We pick our way down the hall, stepping back over the dirty mattress. The smell of a rotting body intensifies, and Delphi gasps when I use magic to push open one of the two bedroom doors. A man—long dead—is slumped over in the corner. There’s a needle on the floor in front of him. The level of decomposition of the body is going to make him hard to identify.
“Oh my god.” Delphi turns away, face paling.
“Is that a tattoo on his arm?” I ask, shining my light on his forearm. Maggots have already started eating away at him, and it looks like bugs or rats—probably both—have started gnawing on his face.
“It looks like it, but I can’t tell what it is. This could have been used to identify him.”
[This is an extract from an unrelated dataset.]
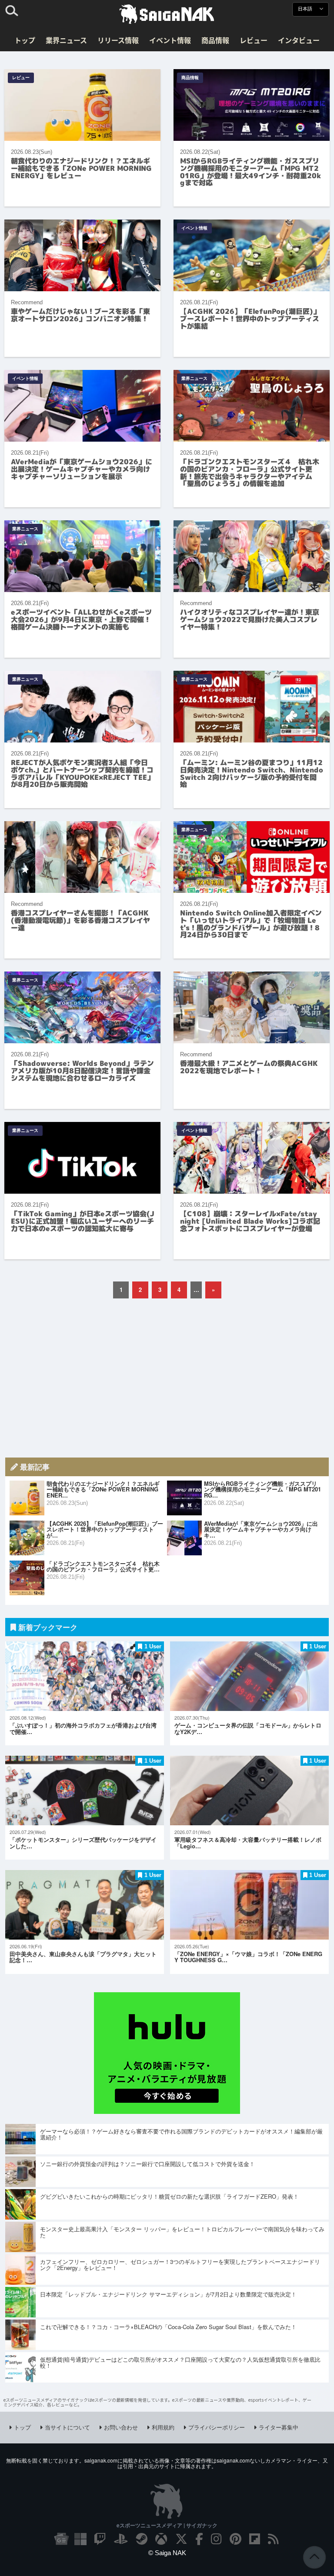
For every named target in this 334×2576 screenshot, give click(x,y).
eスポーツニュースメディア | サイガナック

“It still can,” I say and pull the bag from my shoulder. “Hold my light.” Delphi gets the light, shining it on this guy’s arm. I put on gloves and get a bottle of peroxide from my first aid kit and pour it on his arm, rubbing it into the area that’s tattooed. Only a few seconds later, the chemical reaction makes it easier to see the ink.
“A skull with a snake around it,” I say out loud as a bad feeling creeps over me like a tight wool sweater.
“You say that like you know the guy.”
“I didn’t, but I know someone who was looking for him” I take off the gloves, turning them inside out so the contaminated part stays on the inside and shove them into an outer pocket of my bag. “His first name is Abbot.” I take a photo of the tattoo so Ican show Antonio later. “I don’t think he was a dealer, so we still need to find Razor Mike.”
“What are you going to do about him?”
“You have a member of your pack in the police department, right?”
“Yeah, we have a couple, actually.”
“We can tip them off. Or even call 911 anonymously. Say we walked by and noticed the smell.”
I straighten up and take the flashlight back from her, looking around the room. I almost don’t notice it, but when I do, my heart skips a beat in my chest. “Oh shit,” I whisper.
“What is it?”
“Look.” I shine the light on words that are written on the wall in blood. “Ratunku,” I say slowly. I don’t know what that means, but I’ve heard it before.”
“It meanshelpin Polish.”
“It does?”
“Yeah. My ex mother-in-law is Polish. I learned a bit of it so she couldn’t shit-talk me without me knowing.”